## Given problem
Copy out the items word for word, beginning at the line that contains "You are a GUI" and stopping after the line that contains "click(43, 74)". Leave the pictures out.

## Material for the task
============================================================
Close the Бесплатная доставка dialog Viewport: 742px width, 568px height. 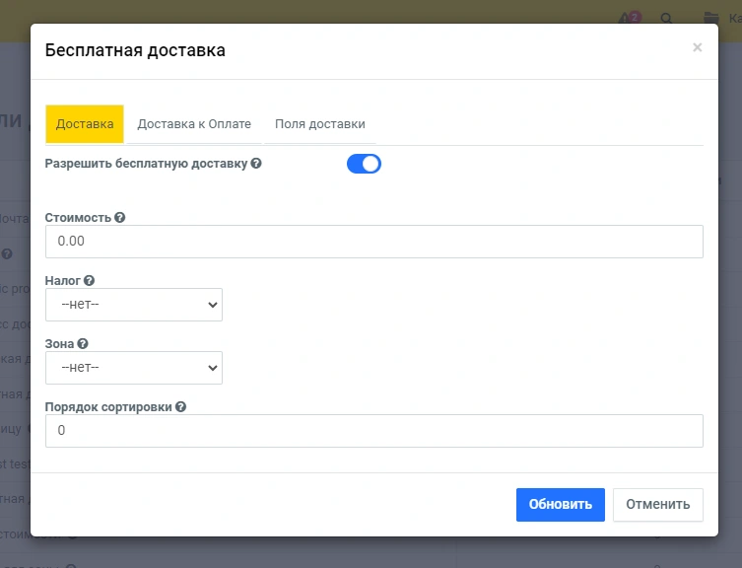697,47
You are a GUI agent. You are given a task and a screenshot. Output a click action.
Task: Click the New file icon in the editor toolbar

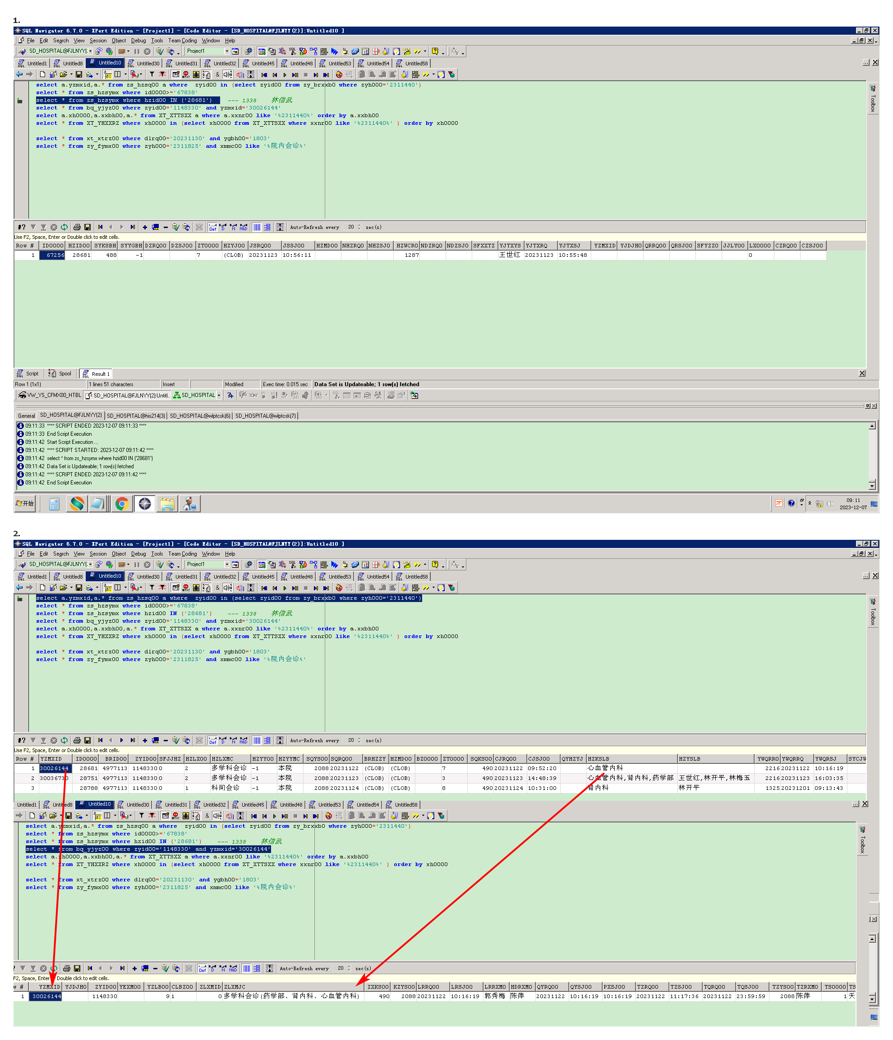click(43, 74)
============================================================
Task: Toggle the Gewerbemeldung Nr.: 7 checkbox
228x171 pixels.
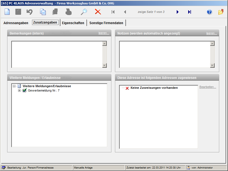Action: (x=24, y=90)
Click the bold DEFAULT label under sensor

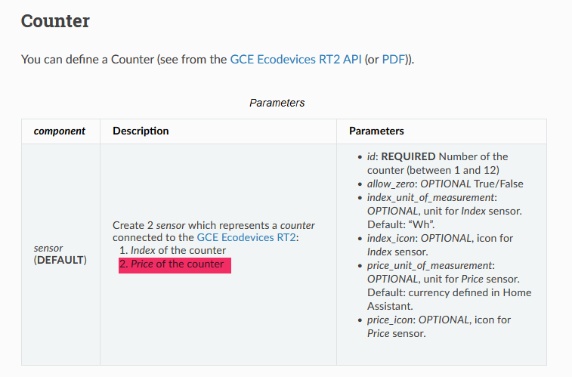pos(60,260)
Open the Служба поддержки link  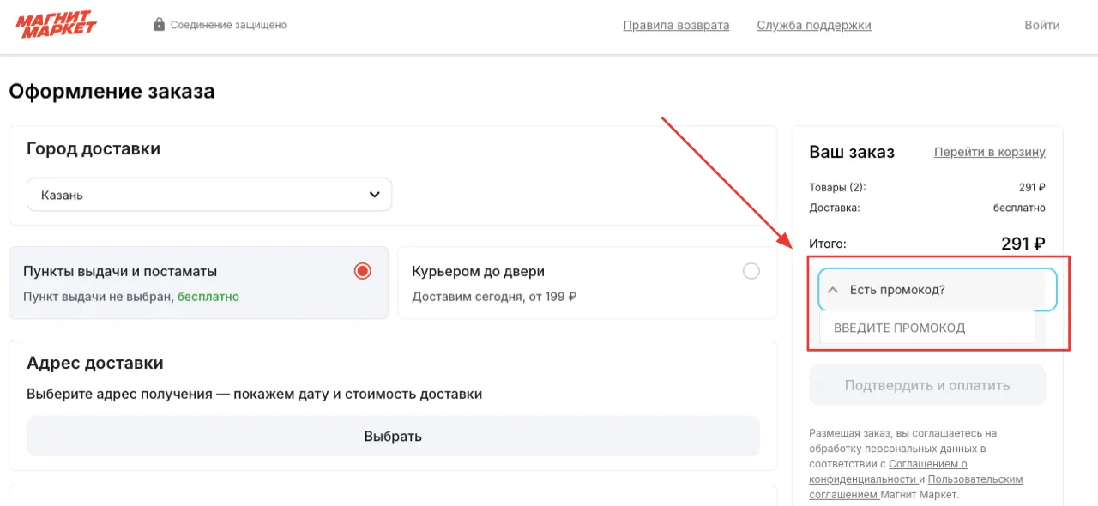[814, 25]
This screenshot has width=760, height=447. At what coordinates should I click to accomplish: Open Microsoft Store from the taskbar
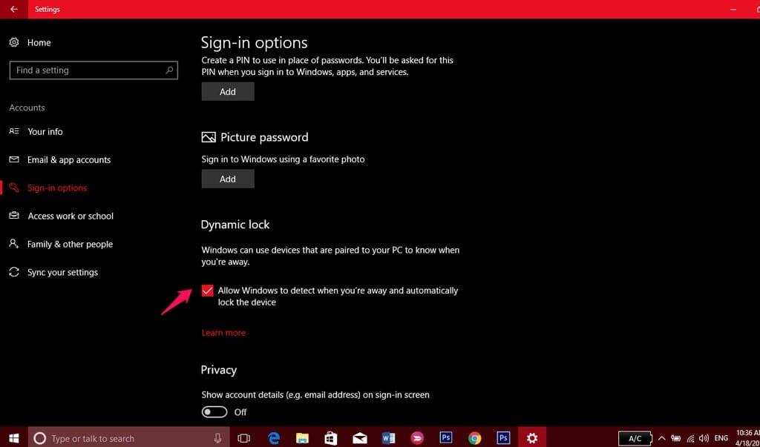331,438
============================================================
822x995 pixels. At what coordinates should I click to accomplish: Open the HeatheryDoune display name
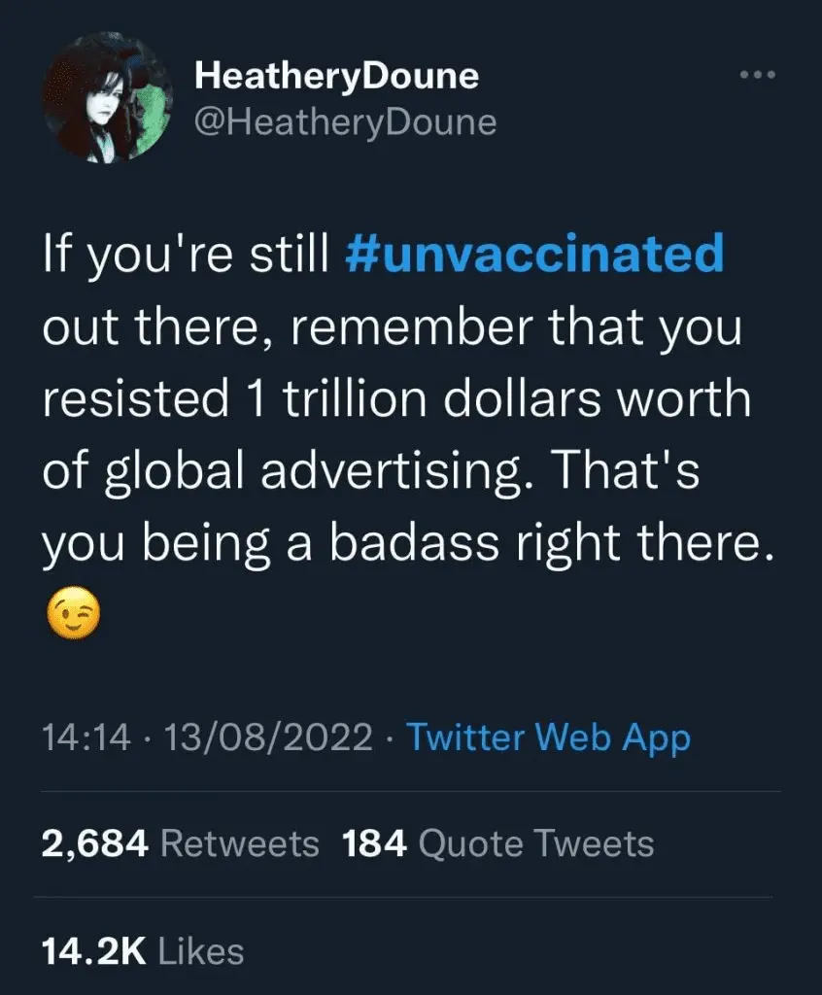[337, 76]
============================================================
## Task result
You are a GUI agent. You are given a task and a screenshot. Output a click action.
Task: Click the New file icon in the editor toolbar

click(43, 74)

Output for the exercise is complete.